Data excerpts

════════════════════

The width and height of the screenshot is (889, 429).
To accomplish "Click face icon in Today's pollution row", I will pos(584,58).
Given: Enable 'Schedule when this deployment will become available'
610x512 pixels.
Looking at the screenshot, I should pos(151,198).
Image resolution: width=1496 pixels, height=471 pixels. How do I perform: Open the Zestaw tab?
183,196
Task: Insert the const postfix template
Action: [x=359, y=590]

════════════════════

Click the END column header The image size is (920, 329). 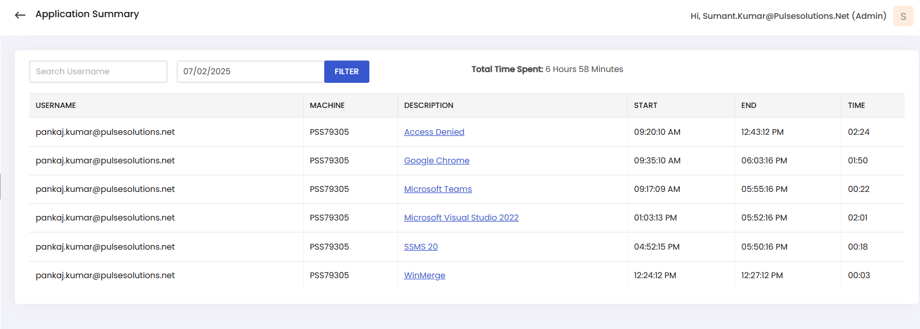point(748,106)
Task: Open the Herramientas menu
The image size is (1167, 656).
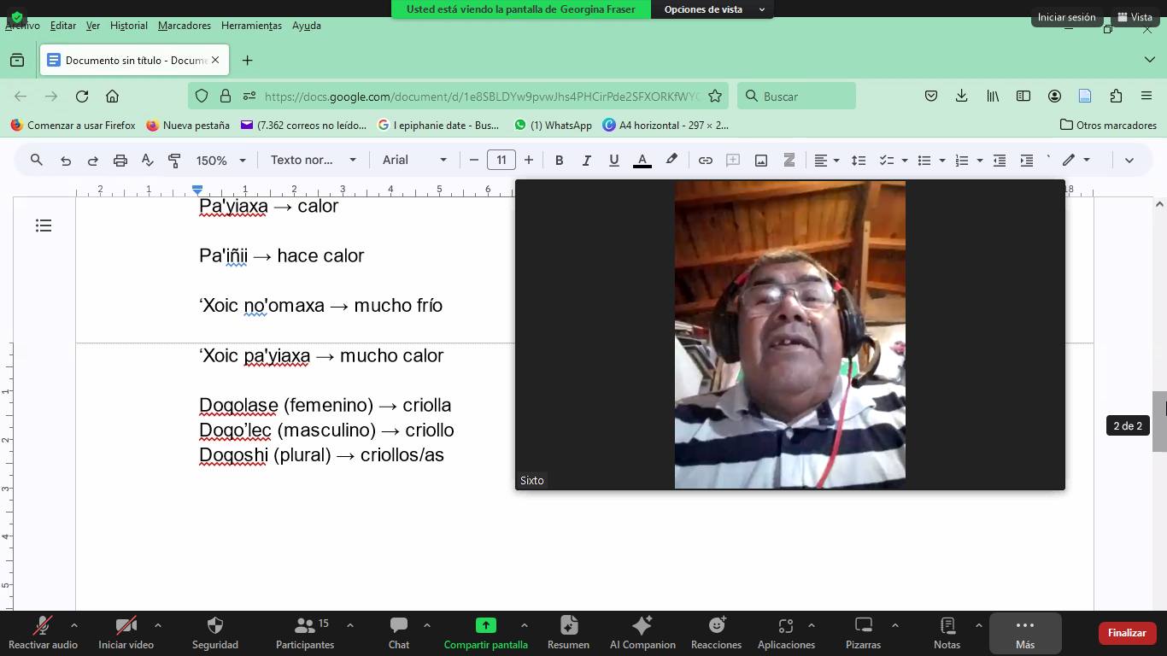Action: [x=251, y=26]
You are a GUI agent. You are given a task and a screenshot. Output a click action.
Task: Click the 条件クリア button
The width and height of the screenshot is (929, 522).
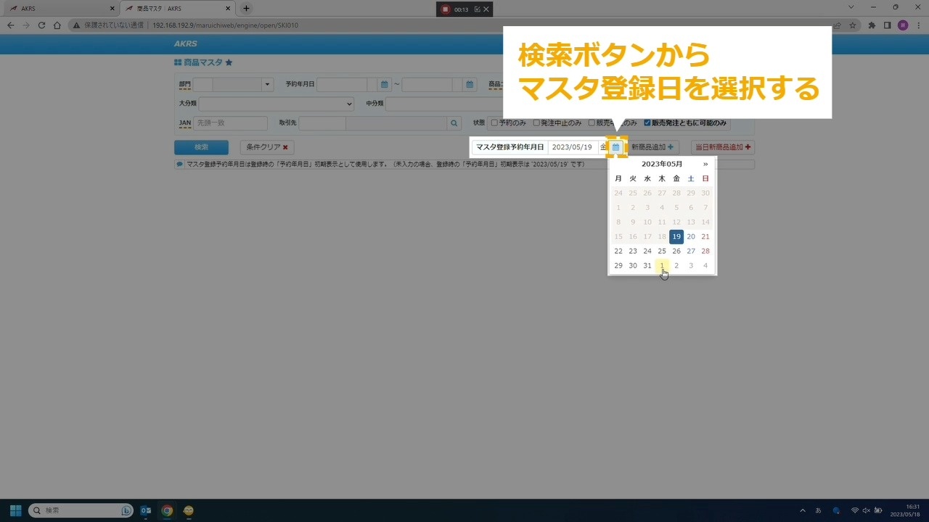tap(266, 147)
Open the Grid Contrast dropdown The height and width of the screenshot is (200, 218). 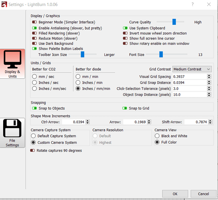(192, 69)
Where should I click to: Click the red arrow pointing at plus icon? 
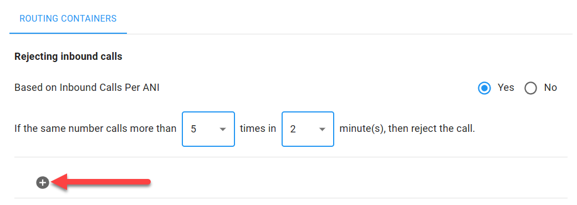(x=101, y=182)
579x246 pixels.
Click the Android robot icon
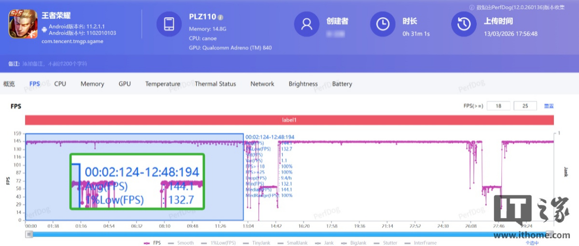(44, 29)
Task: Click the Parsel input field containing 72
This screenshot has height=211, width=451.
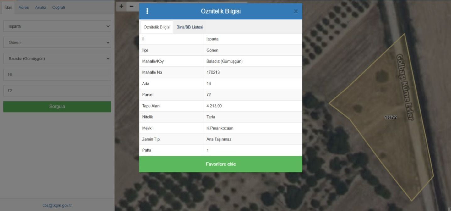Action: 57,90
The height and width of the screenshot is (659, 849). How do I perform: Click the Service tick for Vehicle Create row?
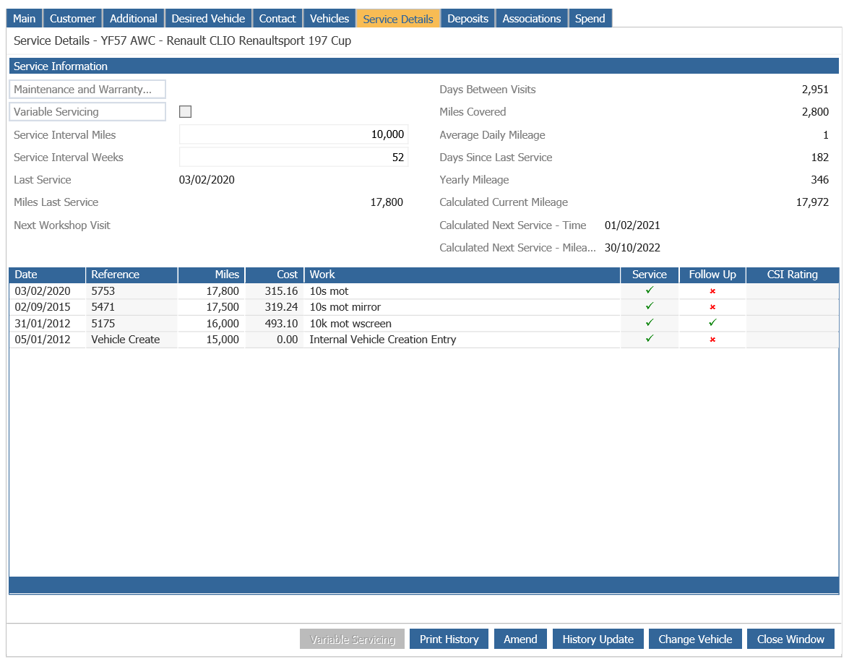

════════════════════

WHAT THIS TASK INVOLVES.
The answer must consist of every line above that holds the string "will", copied exactly.

SOLVED PROBLEM.
To accomplish "Click face icon in Today's pollution row", I will pos(584,58).
Given: Enable 'Schedule when this deployment will become available'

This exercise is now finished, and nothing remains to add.